[Stored data entries]
--- START ---
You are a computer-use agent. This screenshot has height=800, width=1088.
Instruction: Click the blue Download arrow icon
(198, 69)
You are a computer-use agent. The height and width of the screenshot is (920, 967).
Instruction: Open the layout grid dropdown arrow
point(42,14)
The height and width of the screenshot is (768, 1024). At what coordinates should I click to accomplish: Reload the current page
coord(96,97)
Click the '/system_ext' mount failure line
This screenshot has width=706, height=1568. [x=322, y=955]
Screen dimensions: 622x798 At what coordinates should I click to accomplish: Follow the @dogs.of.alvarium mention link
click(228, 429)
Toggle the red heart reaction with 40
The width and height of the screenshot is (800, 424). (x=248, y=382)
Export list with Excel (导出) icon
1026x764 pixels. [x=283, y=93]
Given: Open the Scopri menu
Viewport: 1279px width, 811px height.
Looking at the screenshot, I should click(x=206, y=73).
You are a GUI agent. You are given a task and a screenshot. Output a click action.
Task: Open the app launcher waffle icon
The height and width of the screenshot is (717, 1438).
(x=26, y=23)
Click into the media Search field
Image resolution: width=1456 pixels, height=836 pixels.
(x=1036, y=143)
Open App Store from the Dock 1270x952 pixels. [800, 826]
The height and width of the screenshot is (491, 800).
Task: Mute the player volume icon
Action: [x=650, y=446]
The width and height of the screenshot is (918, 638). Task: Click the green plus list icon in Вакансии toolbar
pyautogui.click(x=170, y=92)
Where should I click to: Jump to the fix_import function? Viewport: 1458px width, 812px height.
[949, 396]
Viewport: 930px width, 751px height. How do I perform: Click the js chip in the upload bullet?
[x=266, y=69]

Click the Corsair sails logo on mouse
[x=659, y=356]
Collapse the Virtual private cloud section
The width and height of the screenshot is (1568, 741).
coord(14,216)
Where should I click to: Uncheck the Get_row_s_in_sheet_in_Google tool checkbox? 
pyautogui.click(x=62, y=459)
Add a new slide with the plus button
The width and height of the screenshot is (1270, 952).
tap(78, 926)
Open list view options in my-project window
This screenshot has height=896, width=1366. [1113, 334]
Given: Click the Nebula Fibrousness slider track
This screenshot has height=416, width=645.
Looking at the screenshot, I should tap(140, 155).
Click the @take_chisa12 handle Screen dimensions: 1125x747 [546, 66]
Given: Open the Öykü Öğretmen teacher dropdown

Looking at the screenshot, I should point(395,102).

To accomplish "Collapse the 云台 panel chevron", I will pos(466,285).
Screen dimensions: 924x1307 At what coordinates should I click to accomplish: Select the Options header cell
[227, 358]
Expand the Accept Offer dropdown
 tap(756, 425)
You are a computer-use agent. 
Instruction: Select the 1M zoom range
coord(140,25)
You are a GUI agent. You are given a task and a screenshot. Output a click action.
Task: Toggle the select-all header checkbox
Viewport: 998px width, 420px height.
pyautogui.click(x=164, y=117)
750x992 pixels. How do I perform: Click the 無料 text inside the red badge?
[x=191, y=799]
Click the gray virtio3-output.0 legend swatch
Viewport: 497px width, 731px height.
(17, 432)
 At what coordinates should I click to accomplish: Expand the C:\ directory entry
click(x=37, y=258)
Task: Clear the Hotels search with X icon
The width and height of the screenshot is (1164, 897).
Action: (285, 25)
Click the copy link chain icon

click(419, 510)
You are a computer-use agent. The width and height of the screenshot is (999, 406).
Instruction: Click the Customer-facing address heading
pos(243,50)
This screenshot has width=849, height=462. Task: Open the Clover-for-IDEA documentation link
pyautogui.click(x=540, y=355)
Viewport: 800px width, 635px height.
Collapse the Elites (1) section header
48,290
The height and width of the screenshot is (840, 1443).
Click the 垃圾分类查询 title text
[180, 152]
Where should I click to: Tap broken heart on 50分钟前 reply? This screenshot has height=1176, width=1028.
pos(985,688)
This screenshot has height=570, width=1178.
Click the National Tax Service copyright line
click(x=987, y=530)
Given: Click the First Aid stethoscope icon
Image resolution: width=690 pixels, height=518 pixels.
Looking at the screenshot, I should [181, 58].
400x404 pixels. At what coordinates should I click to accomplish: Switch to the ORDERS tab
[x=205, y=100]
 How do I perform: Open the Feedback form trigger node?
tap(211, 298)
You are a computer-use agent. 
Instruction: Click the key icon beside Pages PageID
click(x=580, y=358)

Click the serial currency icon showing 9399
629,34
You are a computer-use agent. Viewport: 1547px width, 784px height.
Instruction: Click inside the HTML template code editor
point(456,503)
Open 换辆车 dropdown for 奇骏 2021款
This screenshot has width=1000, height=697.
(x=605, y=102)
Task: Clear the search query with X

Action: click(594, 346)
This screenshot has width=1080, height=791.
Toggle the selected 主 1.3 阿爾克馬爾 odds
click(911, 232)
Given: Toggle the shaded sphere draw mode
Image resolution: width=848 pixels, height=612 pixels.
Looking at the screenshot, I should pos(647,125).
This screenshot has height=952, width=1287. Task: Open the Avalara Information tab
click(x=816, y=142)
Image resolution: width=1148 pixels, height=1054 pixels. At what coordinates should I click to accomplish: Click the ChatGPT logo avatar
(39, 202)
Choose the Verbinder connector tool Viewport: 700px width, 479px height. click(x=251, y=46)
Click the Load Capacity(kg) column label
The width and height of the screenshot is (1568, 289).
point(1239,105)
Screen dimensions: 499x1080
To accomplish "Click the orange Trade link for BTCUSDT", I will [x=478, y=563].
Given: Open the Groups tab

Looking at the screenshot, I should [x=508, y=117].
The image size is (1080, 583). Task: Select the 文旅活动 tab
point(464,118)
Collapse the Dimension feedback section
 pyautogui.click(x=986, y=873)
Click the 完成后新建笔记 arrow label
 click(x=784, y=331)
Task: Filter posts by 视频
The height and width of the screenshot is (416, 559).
--- END ---
● What you have to do
Please print out every record exactly as it is written.

● Your solution
You are a computer-use agent. This screenshot has height=800, width=1088.
Instruction: Click the blue Download arrow icon
(198, 69)
You are a computer-use agent. The height and width of the screenshot is (920, 967).
Instruction: Open the layout grid dropdown arrow
point(42,14)
The height and width of the screenshot is (768, 1024). At what coordinates should I click to accomplish: Reload the current page
coord(96,97)
Click the '/system_ext' mount failure line
This screenshot has width=706, height=1568. [x=322, y=955]
Screen dimensions: 622x798 At what coordinates should I click to accomplish: Follow the @dogs.of.alvarium mention link
click(228, 429)
Toggle the red heart reaction with 40
The width and height of the screenshot is (800, 424). (x=248, y=382)
Export list with Excel (导出) icon
1026x764 pixels. [x=283, y=93]
Given: Open the Scopri menu
Viewport: 1279px width, 811px height.
Looking at the screenshot, I should click(x=206, y=73).
You are a GUI agent. You are given a task and a screenshot. Output a click action.
Task: Open the app launcher waffle icon
The height and width of the screenshot is (717, 1438).
(x=26, y=23)
Click into the media Search field
Image resolution: width=1456 pixels, height=836 pixels.
(x=1036, y=143)
Open App Store from the Dock 1270x952 pixels. [800, 826]
The height and width of the screenshot is (491, 800).
Task: Mute the player volume icon
Action: [x=650, y=446]
The width and height of the screenshot is (918, 638). Task: Click the green plus list icon in Вакансии toolbar
pyautogui.click(x=170, y=92)
Where should I click to: Jump to the fix_import function? Viewport: 1458px width, 812px height.
[949, 396]
Viewport: 930px width, 751px height. How do I perform: Click the js chip in the upload bullet?
[x=266, y=69]

Click the Corsair sails logo on mouse
[x=659, y=356]
Collapse the Virtual private cloud section
The width and height of the screenshot is (1568, 741).
coord(14,216)
Where should I click to: Uncheck the Get_row_s_in_sheet_in_Google tool checkbox? 
pyautogui.click(x=62, y=459)
Add a new slide with the plus button
The width and height of the screenshot is (1270, 952).
tap(78, 926)
Open list view options in my-project window
This screenshot has height=896, width=1366. [1113, 334]
Given: Click the Nebula Fibrousness slider track
This screenshot has height=416, width=645.
Looking at the screenshot, I should tap(140, 155).
Click the @take_chisa12 handle Screen dimensions: 1125x747 [546, 66]
Given: Open the Öykü Öğretmen teacher dropdown

Looking at the screenshot, I should point(395,102).

To accomplish "Collapse the 云台 panel chevron", I will pos(466,285).
Screen dimensions: 924x1307 At what coordinates should I click to accomplish: Select the Options header cell
[227, 358]
Expand the Accept Offer dropdown
 tap(756, 425)
You are a computer-use agent. 
Instruction: Select the 1M zoom range
coord(140,25)
You are a GUI agent. You are given a task and a screenshot. Output a click action.
Task: Toggle the select-all header checkbox
Viewport: 998px width, 420px height.
pyautogui.click(x=164, y=117)
750x992 pixels. How do I perform: Click the 無料 text inside the red badge?
[x=191, y=799]
Click the gray virtio3-output.0 legend swatch
Viewport: 497px width, 731px height.
(17, 432)
 At what coordinates should I click to accomplish: Expand the C:\ directory entry
click(x=37, y=258)
Task: Clear the Hotels search with X icon
The width and height of the screenshot is (1164, 897).
Action: (285, 25)
Click the copy link chain icon

click(419, 510)
You are a computer-use agent. The width and height of the screenshot is (999, 406).
Instruction: Click the Customer-facing address heading
pos(243,50)
This screenshot has width=849, height=462. Task: Open the Clover-for-IDEA documentation link
pyautogui.click(x=540, y=355)
Viewport: 800px width, 635px height.
Collapse the Elites (1) section header
48,290
The height and width of the screenshot is (840, 1443).
Click the 垃圾分类查询 title text
[180, 152]
Where should I click to: Tap broken heart on 50分钟前 reply? This screenshot has height=1176, width=1028.
pos(985,688)
This screenshot has height=570, width=1178.
Click the National Tax Service copyright line
click(x=987, y=530)
Given: Click the First Aid stethoscope icon
Image resolution: width=690 pixels, height=518 pixels.
Looking at the screenshot, I should [181, 58].
400x404 pixels. At what coordinates should I click to accomplish: Switch to the ORDERS tab
[x=205, y=100]
 How do I perform: Open the Feedback form trigger node?
tap(211, 298)
You are a computer-use agent. 
Instruction: Click the key icon beside Pages PageID
click(x=580, y=358)

Click the serial currency icon showing 9399
629,34
You are a computer-use agent. Viewport: 1547px width, 784px height.
Instruction: Click inside the HTML template code editor
point(456,503)
Open 换辆车 dropdown for 奇骏 2021款
This screenshot has width=1000, height=697.
(x=605, y=102)
Task: Clear the search query with X

Action: click(594, 346)
This screenshot has width=1080, height=791.
Toggle the selected 主 1.3 阿爾克馬爾 odds
click(911, 232)
Given: Toggle the shaded sphere draw mode
Image resolution: width=848 pixels, height=612 pixels.
Looking at the screenshot, I should pos(647,125).
This screenshot has height=952, width=1287. Task: Open the Avalara Information tab
click(x=816, y=142)
Image resolution: width=1148 pixels, height=1054 pixels. At what coordinates should I click to accomplish: Click the ChatGPT logo avatar
(39, 202)
Choose the Verbinder connector tool Viewport: 700px width, 479px height. click(x=251, y=46)
Click the Load Capacity(kg) column label
The width and height of the screenshot is (1568, 289).
point(1239,105)
Screen dimensions: 499x1080
To accomplish "Click the orange Trade link for BTCUSDT", I will [x=478, y=563].
Given: Open the Groups tab

Looking at the screenshot, I should [x=508, y=117].
The image size is (1080, 583). Task: Select the 文旅活动 tab
point(464,118)
Collapse the Dimension feedback section
 pyautogui.click(x=986, y=873)
Click the 完成后新建笔记 arrow label
 click(x=784, y=331)
Task: Filter posts by 视频
The height and width of the screenshot is (416, 559).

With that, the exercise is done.